At the Watson Institute Friendship Academy, special education staff start to work with students at 14 years old to help them prepare for a successful transition after graduation. Some of our students will pursue post-secondary education at a four year college or a technical school, while others will enter into the workforce. Whatever the students’ path may be, educators at the Watson Institute work with them to ensure they are prepared academically and behaviorally.
The Makerspace special education curriculum plays a role in helping students with behavioral challenges learn about digital and vocational technologies and how these skill sets can be translated into a workplace or post-secondary education setting.
A statewide initiative in Pennsylvania called Future Ready could play a part in helping students who are seeking a vocational career path. Currently, standardized testing for middle and high school students includes the Keystone Exams and Pennsylvania System of School Assessments (PSSAs).
Through the Future Ready Initiative, technical and vocational testing, could be incorporated. For example, students may have the opportunity to take OSHA (Occupational Safety & Health Administration) testing to gain certifications that would serve them in a vocational career.
This kind of testing environment could be beneficial for students at Friendship Academy who struggle in standardized testing environments. The Makerspace curriculum gives them a supportive space to learn vocational skills prior to graduation so they can better prepare for their future.
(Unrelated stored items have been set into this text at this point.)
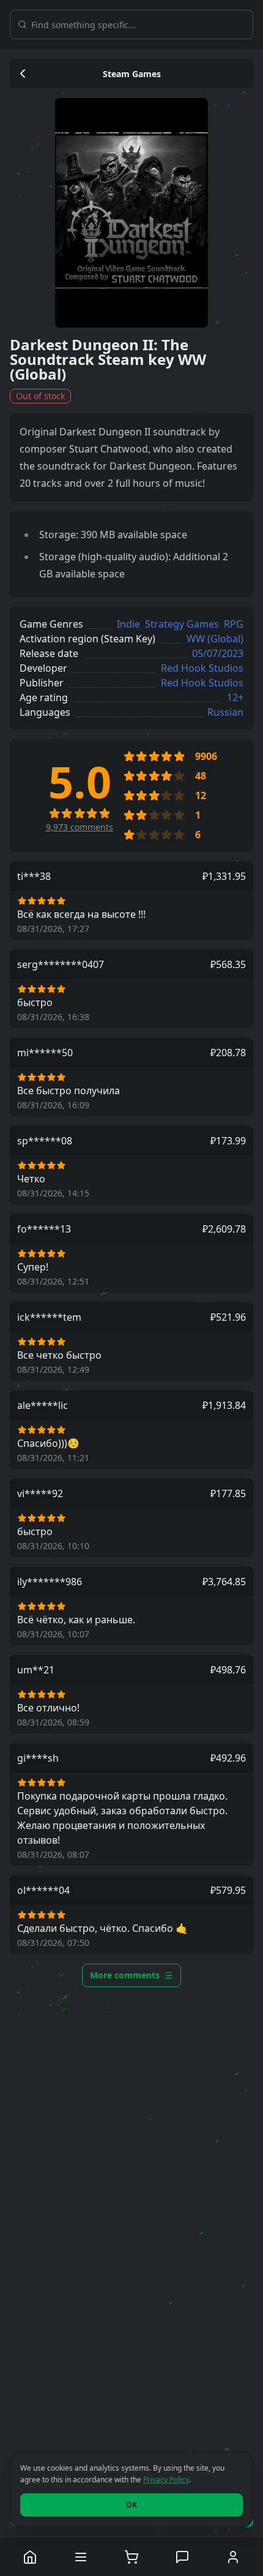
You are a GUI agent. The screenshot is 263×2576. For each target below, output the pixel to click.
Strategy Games (182, 624)
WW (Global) (215, 638)
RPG (233, 624)
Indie (128, 624)
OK (131, 2504)
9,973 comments (79, 827)
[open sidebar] (81, 2557)
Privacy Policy (166, 2479)
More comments (125, 1975)
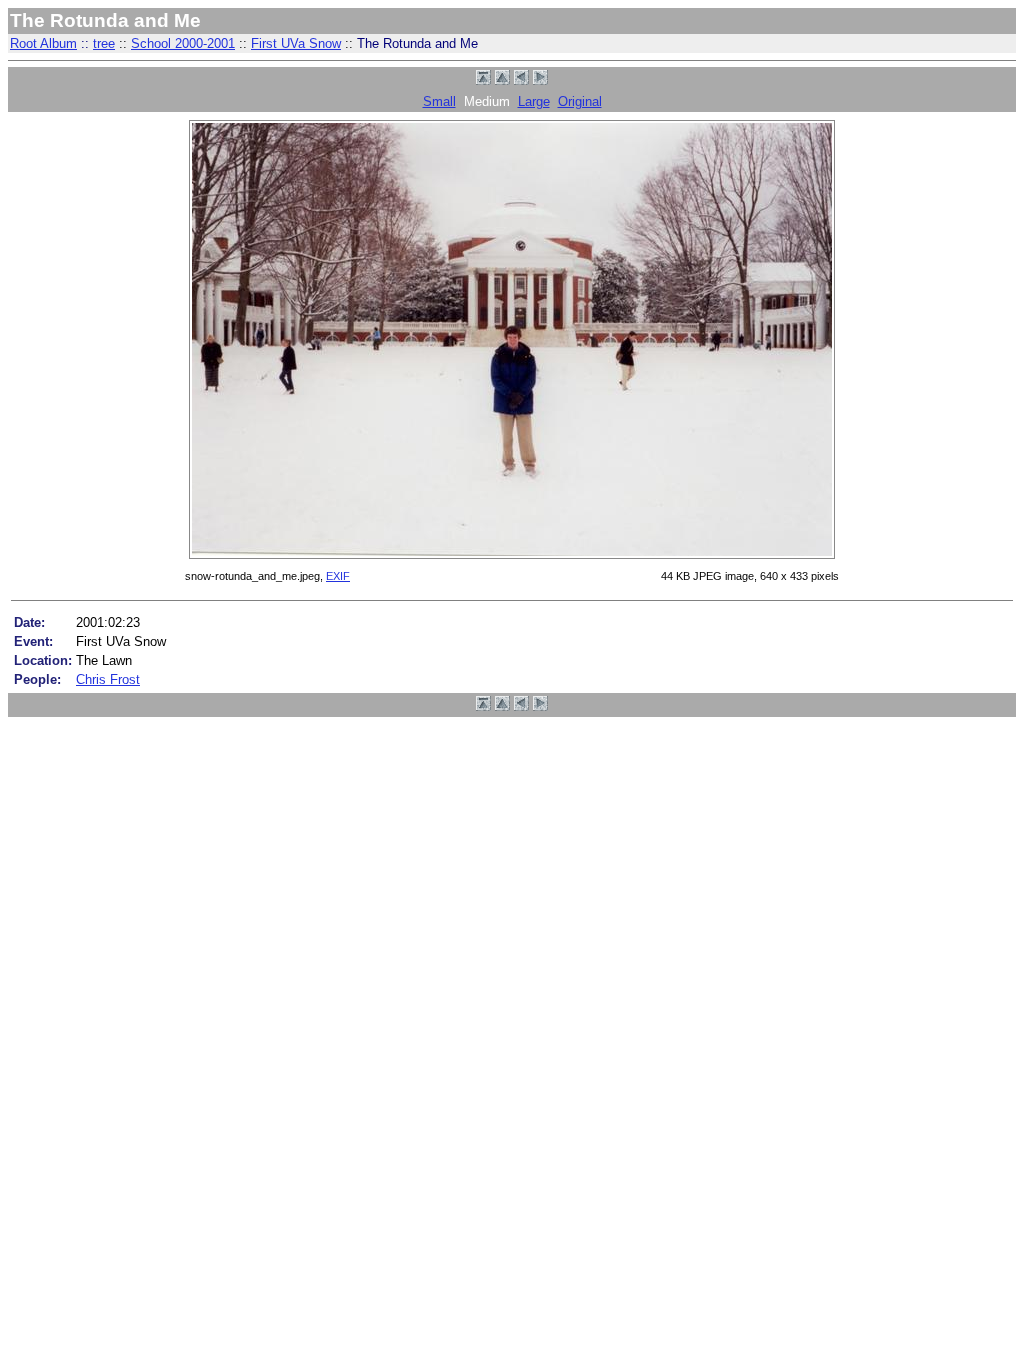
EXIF (338, 576)
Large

Makerspace in Middle & High School Curriculum
The Makerspace at Friendship gives students the opportunity to work with tools and machines that they likely wouldn’t have exposure to outside of the classroom. Lessons about the machinery in the Makerspace are incorporated in the curriculum as students enter their middle school years and expands as they progress through high school.
Recently, middle and high school students were tasked with the project of making a race car from scratch. Every student started with a plain wedge of wood and were given full control over the shape, design, and style of their race car.
High school age students worked with Mark Knochel, one of the teachers in the Makerspace at Friendship Academy, to use various tools to cut out and shape the design of their cars. Students learned how to properly and safely use the band saw, a scroll saw, and the laser engraver to bring their cars to life.
The goal for the race car project was to build many different skills into the unit so students would be exposed to a variety of new techniques and methods. Most students chose to paint their cars, while some took the added step of using the vinyl cutter to add decal designs. Almost all of the students agreed that their least favorite part of the process was sanding down their designs until they were smooth enough to be painted!
The students got to put their creativity and problem solving abilities to the test as they worked out how they wanted their car to look for the final project. At the end of this unit, the students could enter their cars into a car show! Staff and students throughout the school had the chance to vote on the cars in multiple categories, such as “Best in Show”, “Outstanding Paint Design”, and “Best Theme”.
Through educational units like the race cars and robotics, the Makerspace special education program has helped students with emotional and behavioral challenges at Friendship Academy build their self-confidence as well as their educational and functional skills.